Task input =>
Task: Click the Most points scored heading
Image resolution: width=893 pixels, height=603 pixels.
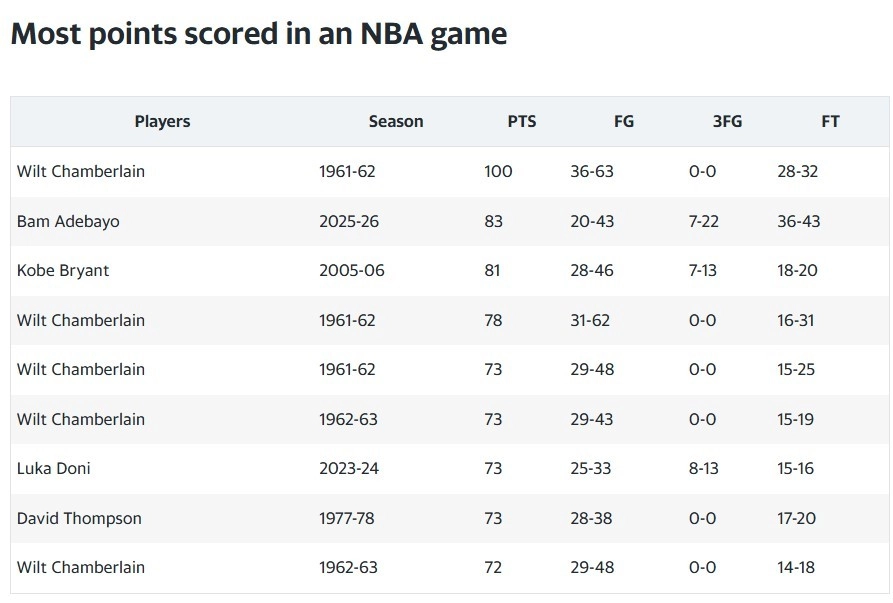Action: pyautogui.click(x=259, y=34)
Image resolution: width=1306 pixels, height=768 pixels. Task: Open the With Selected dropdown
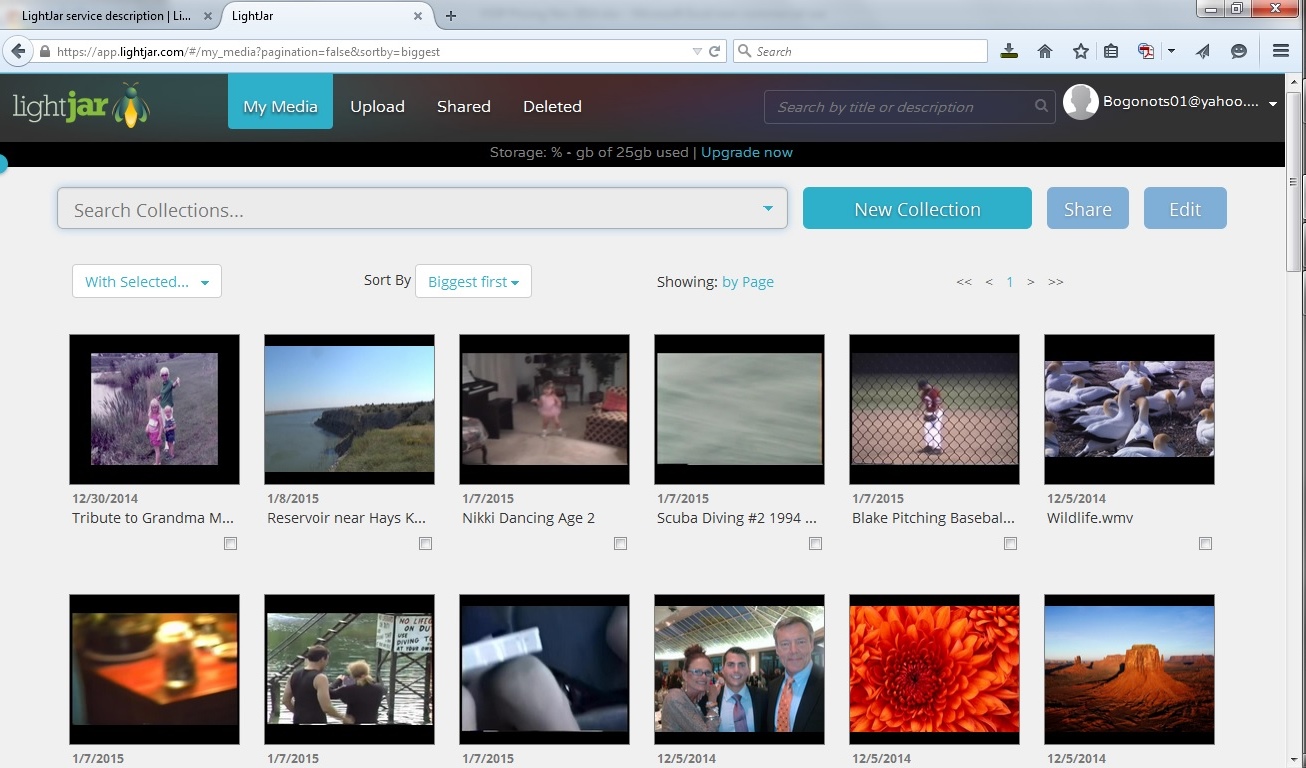(147, 282)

Objective =>
Write out all the lines of the data again, with every coordinate in the answers multiplied by 0.9 and rounded to a whole number, halves rounded up. Keep the rest of each line unchanged and leave out the pictures.

Written answer =>
Task: Click the Most points scored heading
Image resolution: width=893 pixels, height=603 pixels.
Action: pyautogui.click(x=233, y=31)
Image resolution: width=1306 pixels, height=768 pixels. Task: Open the With Selected dropdown
(132, 254)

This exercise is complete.